このように、印刷時にはその両側にスペースを要する印刷領域Ar4を中央に配置し、ホームポジションAr1及びメンテナンス領域Ar2をその両側に配置することにより、コンパクトなレイアウトとすることができる。したがって、ネイルプリント装置1をコンパクトに構成することができ、ひいては良好な印刷を行うことができる。
【0066】
また、本実施形態によれば、印刷領域Ar4が、筐体2内における前側の左右方向略中央に配置され、ホームポジションAr1及びメンテナンス領域Ar2が、印刷領域Ar4よりも後側に配置され、印刷領域Ar4の左右両側には、印刷時に非印刷指を待機させる指待機部350が設けられている。
これにより、ネイルプリント装置1をコンパクトに構成することができるとともに、ユーザは、左右両手のどの指を印刷する場合にもこの印刷指以外の非印刷指を指待機部350に待機させておくことができる。そのため、ユーザは印刷時に非印刷指を窮屈に曲げておいたりせずに済み、快適にネイルプリントを行うことができる。また、印刷指にも負担が掛かりにくくなるため、印刷中のブレ等を生じにくくなる。
【0067】
また、本実施形態によれば、筐体2内における印刷領域Ar4の左右両側には、開口部61に印刷指を挿入した状態における印刷対象の爪の表面と略同じ高さに配置されて、この高さよりも上側の領域と下側の領域とに仕切る基台上板30が設けられている。そして、指待機部350はこの基台上板30よりも下側の空間であり、カートリッジ7はこの基台上板30よりも上側の領域を移動するように構成されている。
これにより、非印刷指が配置される指待機部350と、カートリッジ7が移動する空間とが基台上板30により仕切られるため、印刷時に非印刷指を誤ってカートリッジ7に接触させるといった事故を防ぐことができる。
【0068】
また、本実施形態によれば、開口部61よりも下方の高さ位置に、非印刷指が載置される載置板35が設けられており、開口部61及び載置板35は基台上板30よりも下方に配置され、指待機部350は基台上板30と載置板35との間の空間となっている。
これにより、ユーザは印刷時に非印刷指を載置板35に載置しておくことができるため、快適にネイルプリントを行うことができる。
【0069】
また、本実施形態によれば、載置板35は、当該載置板35に載置される非印刷指の先端側部分に対応する奥側の位置に、凹部又は穴状に形成された指入れ部を有する。

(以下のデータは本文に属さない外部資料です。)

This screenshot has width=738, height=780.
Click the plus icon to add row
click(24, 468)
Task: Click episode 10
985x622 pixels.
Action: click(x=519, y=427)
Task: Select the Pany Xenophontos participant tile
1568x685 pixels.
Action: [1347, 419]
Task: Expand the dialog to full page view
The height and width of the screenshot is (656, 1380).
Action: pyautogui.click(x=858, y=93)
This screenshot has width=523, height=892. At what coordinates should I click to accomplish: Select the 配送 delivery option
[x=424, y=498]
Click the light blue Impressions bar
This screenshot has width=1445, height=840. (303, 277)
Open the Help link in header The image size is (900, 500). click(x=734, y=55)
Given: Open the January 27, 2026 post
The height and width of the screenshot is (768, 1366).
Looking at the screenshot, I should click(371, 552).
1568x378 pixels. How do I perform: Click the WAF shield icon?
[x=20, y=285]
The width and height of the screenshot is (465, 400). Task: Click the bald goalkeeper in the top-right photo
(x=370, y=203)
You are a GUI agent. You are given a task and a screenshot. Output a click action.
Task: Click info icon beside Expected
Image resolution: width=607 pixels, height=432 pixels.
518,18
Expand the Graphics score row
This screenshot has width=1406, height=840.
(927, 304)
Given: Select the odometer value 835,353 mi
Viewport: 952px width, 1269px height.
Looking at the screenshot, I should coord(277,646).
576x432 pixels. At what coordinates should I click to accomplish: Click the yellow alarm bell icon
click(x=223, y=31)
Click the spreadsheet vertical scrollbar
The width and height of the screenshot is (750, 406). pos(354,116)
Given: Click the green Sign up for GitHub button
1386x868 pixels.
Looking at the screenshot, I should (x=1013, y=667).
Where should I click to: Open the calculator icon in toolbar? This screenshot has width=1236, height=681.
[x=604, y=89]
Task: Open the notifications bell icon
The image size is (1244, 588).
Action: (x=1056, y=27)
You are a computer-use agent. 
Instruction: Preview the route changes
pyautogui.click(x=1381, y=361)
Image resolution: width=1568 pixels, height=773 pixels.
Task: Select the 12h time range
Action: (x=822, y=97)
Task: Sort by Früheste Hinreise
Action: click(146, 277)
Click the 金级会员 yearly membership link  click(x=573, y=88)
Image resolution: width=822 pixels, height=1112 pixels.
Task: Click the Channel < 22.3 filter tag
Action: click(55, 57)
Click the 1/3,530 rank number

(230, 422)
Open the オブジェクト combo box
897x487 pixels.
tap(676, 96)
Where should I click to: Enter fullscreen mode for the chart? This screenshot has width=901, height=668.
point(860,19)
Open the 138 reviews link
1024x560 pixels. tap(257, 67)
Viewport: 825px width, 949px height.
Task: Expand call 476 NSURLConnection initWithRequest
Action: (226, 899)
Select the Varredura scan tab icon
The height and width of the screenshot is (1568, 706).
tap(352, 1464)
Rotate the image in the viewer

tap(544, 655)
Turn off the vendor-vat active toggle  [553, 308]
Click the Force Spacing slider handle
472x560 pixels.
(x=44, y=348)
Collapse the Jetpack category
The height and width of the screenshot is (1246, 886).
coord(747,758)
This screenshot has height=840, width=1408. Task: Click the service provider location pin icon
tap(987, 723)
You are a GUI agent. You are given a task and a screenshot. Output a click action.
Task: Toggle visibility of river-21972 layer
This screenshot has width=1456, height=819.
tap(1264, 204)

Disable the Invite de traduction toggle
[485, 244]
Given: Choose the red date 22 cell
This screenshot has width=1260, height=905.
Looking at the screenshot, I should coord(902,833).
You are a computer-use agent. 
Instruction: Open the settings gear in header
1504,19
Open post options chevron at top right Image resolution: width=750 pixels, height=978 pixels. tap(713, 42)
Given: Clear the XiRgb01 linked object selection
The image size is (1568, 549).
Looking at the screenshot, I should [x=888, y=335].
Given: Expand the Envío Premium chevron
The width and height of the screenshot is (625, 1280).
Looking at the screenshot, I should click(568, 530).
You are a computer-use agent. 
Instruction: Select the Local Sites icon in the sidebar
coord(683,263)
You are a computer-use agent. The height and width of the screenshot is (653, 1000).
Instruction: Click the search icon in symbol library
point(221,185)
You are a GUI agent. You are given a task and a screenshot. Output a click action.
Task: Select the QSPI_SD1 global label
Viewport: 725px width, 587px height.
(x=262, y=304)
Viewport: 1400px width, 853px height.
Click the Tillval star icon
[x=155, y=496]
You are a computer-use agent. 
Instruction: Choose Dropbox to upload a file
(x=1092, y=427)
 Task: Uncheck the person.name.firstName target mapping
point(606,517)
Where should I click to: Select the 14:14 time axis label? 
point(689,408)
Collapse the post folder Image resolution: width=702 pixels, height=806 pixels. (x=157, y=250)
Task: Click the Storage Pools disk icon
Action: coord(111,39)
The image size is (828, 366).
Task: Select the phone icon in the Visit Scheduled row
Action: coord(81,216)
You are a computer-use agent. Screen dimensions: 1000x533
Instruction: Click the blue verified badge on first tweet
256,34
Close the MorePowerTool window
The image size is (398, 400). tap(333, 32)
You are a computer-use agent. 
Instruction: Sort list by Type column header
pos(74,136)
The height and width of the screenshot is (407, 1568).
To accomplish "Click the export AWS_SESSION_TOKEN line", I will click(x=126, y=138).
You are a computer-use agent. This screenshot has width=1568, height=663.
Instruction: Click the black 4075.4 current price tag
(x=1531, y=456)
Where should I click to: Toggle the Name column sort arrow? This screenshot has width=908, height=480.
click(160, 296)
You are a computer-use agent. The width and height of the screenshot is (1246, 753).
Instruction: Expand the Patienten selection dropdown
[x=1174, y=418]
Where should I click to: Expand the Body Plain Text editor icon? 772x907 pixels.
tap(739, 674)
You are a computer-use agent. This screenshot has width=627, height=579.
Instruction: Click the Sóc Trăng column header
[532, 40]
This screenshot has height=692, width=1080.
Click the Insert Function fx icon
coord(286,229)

これにより、ユーザは非印刷指の指先を指入れ部351に入れておくことができるため、例えばすでに印刷が終了した指の爪が装置各部に接触することを防ぐことができる。したがって、印刷済みの爪が擦れたり傷ついたりするおそれがなく、装置内に汚れが付着することも防止することができる。
【0070】
また、本実施形態によれば、載置板35は、基台上板30とほぼ平行に設けられた板状部材である。
そのため、例えば、比較的に長い人差し指や中指、薬指は載置板35上に載置し、比較的に短い親指や小指は載置板35より下側の空間に入れるなどして、非印刷指を無理なく配置することができる。
【0071】
また、本実施形態によれば、下カバー22が、筐体本体21への装着時に載置板35よりも下側の空間に収容される引出し部24を有する。
これにより、載置板35よりも下側の空間を、小物入れの引出し部24のための空間として有効に活用することができる。
【0072】
なお、以上本発明の実施形態について説明したが、本発明は、かかる実施形態に限定されず、その要旨を逸脱しない範囲で、種々変形が可能であることは言うまでもない。
【0073】
例えば、本実施形態では、基台上板30を左右方向(X方向)に分割するような印刷領域Ar4の中心を通る架空の中心線Cにより、基台上板30を第1領域と第2領域とに分割するものを例示したが、ホームポジションAr1及びメンテナンス領域Ar2が、それぞれ第1領域及び第2領域内に配置されていればよく、中心線Cの引き方はこれに限定されない。基台上板30を前後方向(Y方向)に分割するようなものでもよい。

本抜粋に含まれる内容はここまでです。